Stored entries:
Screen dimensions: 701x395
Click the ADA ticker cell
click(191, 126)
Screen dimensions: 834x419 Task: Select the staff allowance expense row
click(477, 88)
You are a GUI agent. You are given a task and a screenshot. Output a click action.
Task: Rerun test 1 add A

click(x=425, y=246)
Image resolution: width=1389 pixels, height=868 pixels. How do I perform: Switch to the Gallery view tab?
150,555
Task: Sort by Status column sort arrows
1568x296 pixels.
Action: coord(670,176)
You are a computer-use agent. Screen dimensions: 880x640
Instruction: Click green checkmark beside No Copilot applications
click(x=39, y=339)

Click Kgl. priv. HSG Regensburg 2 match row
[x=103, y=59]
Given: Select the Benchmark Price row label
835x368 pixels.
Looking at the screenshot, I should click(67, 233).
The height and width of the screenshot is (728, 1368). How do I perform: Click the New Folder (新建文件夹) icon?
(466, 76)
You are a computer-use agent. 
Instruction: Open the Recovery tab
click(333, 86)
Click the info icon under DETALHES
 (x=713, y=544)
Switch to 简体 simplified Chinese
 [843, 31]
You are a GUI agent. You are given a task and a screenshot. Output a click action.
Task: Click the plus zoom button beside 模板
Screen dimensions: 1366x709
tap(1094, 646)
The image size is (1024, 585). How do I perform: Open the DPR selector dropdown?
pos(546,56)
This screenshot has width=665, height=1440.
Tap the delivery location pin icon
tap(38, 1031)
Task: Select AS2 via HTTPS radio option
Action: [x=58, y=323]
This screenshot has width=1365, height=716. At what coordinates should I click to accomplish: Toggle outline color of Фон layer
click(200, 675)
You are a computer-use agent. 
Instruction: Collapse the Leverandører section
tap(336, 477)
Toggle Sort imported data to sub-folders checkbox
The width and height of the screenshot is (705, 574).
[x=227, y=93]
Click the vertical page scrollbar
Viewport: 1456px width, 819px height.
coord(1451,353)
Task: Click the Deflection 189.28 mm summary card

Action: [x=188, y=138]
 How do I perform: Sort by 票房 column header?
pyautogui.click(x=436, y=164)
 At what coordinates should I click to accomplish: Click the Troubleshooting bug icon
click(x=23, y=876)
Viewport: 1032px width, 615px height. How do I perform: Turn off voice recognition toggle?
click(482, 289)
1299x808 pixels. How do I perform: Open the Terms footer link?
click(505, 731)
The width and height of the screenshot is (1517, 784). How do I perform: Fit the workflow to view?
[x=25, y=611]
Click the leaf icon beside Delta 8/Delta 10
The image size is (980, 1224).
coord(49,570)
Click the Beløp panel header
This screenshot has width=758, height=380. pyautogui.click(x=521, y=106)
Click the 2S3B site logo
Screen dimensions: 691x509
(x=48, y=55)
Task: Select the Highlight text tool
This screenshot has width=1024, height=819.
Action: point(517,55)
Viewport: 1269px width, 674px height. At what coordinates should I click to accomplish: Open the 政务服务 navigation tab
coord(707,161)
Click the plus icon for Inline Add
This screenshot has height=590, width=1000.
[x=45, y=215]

* INSTRUCTIONS FOR THE TASK
Set down every entry exactly as given.

* WRITTEN RESPONSE
Screen dimensions: 701x395
Click the ADA ticker cell
click(191, 126)
Screen dimensions: 834x419 Task: Select the staff allowance expense row
click(477, 88)
You are a GUI agent. You are given a task and a screenshot. Output a click action.
Task: Rerun test 1 add A

click(x=425, y=246)
Image resolution: width=1389 pixels, height=868 pixels. How do I perform: Switch to the Gallery view tab?
150,555
Task: Sort by Status column sort arrows
1568x296 pixels.
Action: coord(670,176)
You are a computer-use agent. Screen dimensions: 880x640
Instruction: Click green checkmark beside No Copilot applications
click(x=39, y=339)

Click Kgl. priv. HSG Regensburg 2 match row
[x=103, y=59]
Given: Select the Benchmark Price row label
835x368 pixels.
Looking at the screenshot, I should click(67, 233).
The height and width of the screenshot is (728, 1368). How do I perform: Click the New Folder (新建文件夹) icon?
(466, 76)
You are a computer-use agent. 
Instruction: Open the Recovery tab
click(333, 86)
Click the info icon under DETALHES
 (x=713, y=544)
Switch to 简体 simplified Chinese
 [843, 31]
You are a GUI agent. You are given a task and a screenshot. Output a click action.
Task: Click the plus zoom button beside 模板
Screen dimensions: 1366x709
tap(1094, 646)
The image size is (1024, 585). How do I perform: Open the DPR selector dropdown?
pos(546,56)
This screenshot has width=665, height=1440.
Tap the delivery location pin icon
tap(38, 1031)
Task: Select AS2 via HTTPS radio option
Action: [x=58, y=323]
This screenshot has width=1365, height=716. At what coordinates should I click to accomplish: Toggle outline color of Фон layer
click(200, 675)
You are a computer-use agent. 
Instruction: Collapse the Leverandører section
tap(336, 477)
Toggle Sort imported data to sub-folders checkbox
The width and height of the screenshot is (705, 574).
[x=227, y=93]
Click the vertical page scrollbar
Viewport: 1456px width, 819px height.
coord(1451,353)
Task: Click the Deflection 189.28 mm summary card

Action: [x=188, y=138]
 How do I perform: Sort by 票房 column header?
pyautogui.click(x=436, y=164)
 At what coordinates should I click to accomplish: Click the Troubleshooting bug icon
click(x=23, y=876)
Viewport: 1032px width, 615px height. How do I perform: Turn off voice recognition toggle?
click(482, 289)
1299x808 pixels. How do I perform: Open the Terms footer link?
click(505, 731)
The width and height of the screenshot is (1517, 784). How do I perform: Fit the workflow to view?
[x=25, y=611]
Click the leaf icon beside Delta 8/Delta 10
The image size is (980, 1224).
coord(49,570)
Click the Beløp panel header
This screenshot has width=758, height=380. pyautogui.click(x=521, y=106)
Click the 2S3B site logo
Screen dimensions: 691x509
(x=48, y=55)
Task: Select the Highlight text tool
This screenshot has width=1024, height=819.
Action: point(517,55)
Viewport: 1269px width, 674px height. At what coordinates should I click to accomplish: Open the 政务服务 navigation tab
coord(707,161)
Click the plus icon for Inline Add
This screenshot has height=590, width=1000.
[x=45, y=215]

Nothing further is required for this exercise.